In Memoriam

Here’s a short story I wrote last night [9-15-13] on a vague prompt.  I wanted to write a thriller, and this gave me the opportunity.  They say short stories are the best places to experiment, so consider this as such.  I hope you enjoy it.

“Would you like fries with that?”  The kid behind the counter picked at a pimple as he punched in Mark’s order.

The sounds of the mall around them almost drowned out the words, but Mark got the idea.  He shook his head.  He moved his newspaper to his other hand and dug his wallet out of his pocket.

“Drink?”

“Iced tea, please,” said Mark.

“That’s six seventy-five,” said the kid, turning aside to get the drink.

Mark didn’t have any change, so he dug a ten out of his wallet, accidentally sending a picture of his two young children to the floor.  He picked it up, then handed the bill to the kid when he turned back with the drink and the receipt.  He was number twenty-six.  With all the noise in the food court, hearing it would be difficult.  He found a close table and sat.

The mere smell of grease emanating from the fast food restaurant was making him thirsty.  He took a sip of his drink.  It was almost as sickening as the smell.  He grimaced and put it back onto the table, unfolding the newspaper and skimming the headlines.  As he read, the sound of the food court faded into the background.

Someone touched his elbow.  “They want you over there,” said the man at the next table.  He was almost shouting over the noise of the people around them.

Mark looked up and saw an acne-ridden kid pointing to a tray of food.  He frowned.  “What does he—“

“You ordered that, didn’t you?” asked the man.

Mark frowned, looking around.  There were people all around him, eating and talking.  It was like a giant restaurant, but there were different restaurants encircling the room.  “What is this place?” he asked.

“Quit it,” said the man.  “Pick up the food you ordered and eat it.”

“But I don’t remember ordering it,” said Mark.  “I don’t remember coming here.  I don’t remember you—are you someone I know?”

The man shook his head.  “Listen, if it makes you feel better, I’ll get your food for you.”  He sighed and stood up.  “Where’s your ticket?”

Mark frowned.  “Ticket?”

The man sighed and walked away, motioning toward Mark as he took the tray from the kid at the counter.  He brought the tray back, set it on the table, and sat back down in his chair.  Mark just looked at the food.

“You’re supposed to eat it,” the man said eventually.

“I…”

The man threw up his hands.  “Look, man, if you’re going to eat, then eat.  You ordered this food, whether you remember or not.  Eat it.”

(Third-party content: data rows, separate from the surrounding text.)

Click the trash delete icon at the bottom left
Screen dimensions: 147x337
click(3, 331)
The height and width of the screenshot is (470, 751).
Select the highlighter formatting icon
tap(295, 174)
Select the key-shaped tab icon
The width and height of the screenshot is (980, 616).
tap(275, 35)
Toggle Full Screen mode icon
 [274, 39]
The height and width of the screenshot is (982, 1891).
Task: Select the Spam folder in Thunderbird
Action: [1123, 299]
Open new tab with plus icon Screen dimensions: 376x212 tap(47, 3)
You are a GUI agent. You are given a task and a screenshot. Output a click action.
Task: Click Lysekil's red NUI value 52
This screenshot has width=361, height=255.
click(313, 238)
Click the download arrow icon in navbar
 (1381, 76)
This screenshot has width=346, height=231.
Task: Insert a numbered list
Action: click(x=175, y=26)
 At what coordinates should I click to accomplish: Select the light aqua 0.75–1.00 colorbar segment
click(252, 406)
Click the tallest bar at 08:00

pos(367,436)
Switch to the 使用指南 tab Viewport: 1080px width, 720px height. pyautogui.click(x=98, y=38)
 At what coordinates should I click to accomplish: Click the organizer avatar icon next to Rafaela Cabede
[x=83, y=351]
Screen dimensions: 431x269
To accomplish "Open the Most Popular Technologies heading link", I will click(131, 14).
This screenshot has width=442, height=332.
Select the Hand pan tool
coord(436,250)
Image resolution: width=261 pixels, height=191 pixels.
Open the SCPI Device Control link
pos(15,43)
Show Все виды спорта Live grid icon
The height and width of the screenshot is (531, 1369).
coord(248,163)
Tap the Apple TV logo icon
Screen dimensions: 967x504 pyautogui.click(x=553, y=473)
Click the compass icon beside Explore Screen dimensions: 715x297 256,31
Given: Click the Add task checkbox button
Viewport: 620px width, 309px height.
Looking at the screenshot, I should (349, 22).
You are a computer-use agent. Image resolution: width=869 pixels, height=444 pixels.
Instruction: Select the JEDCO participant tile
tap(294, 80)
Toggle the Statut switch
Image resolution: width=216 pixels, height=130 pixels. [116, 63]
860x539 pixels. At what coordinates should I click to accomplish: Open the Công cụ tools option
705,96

Mark swallowed.  His ears were beginning to hurt with the incessant noise.  He didn’t know where he was.  He was about to ask when he saw the man’s warning look and decided against it.  He turned back to the tray.

Mark picked up the burger gingerly.  It seemed like there was too much grease on it.  He sniffed it and set it back down, wiping his hands on a napkin.  He picked up a paper cup and peered into it.  There was a brown liquid inside.  He took the cap off, struggling a little with the straw, and sniffed the drink.  It smelled sweet.  He was thirsty.  He drank.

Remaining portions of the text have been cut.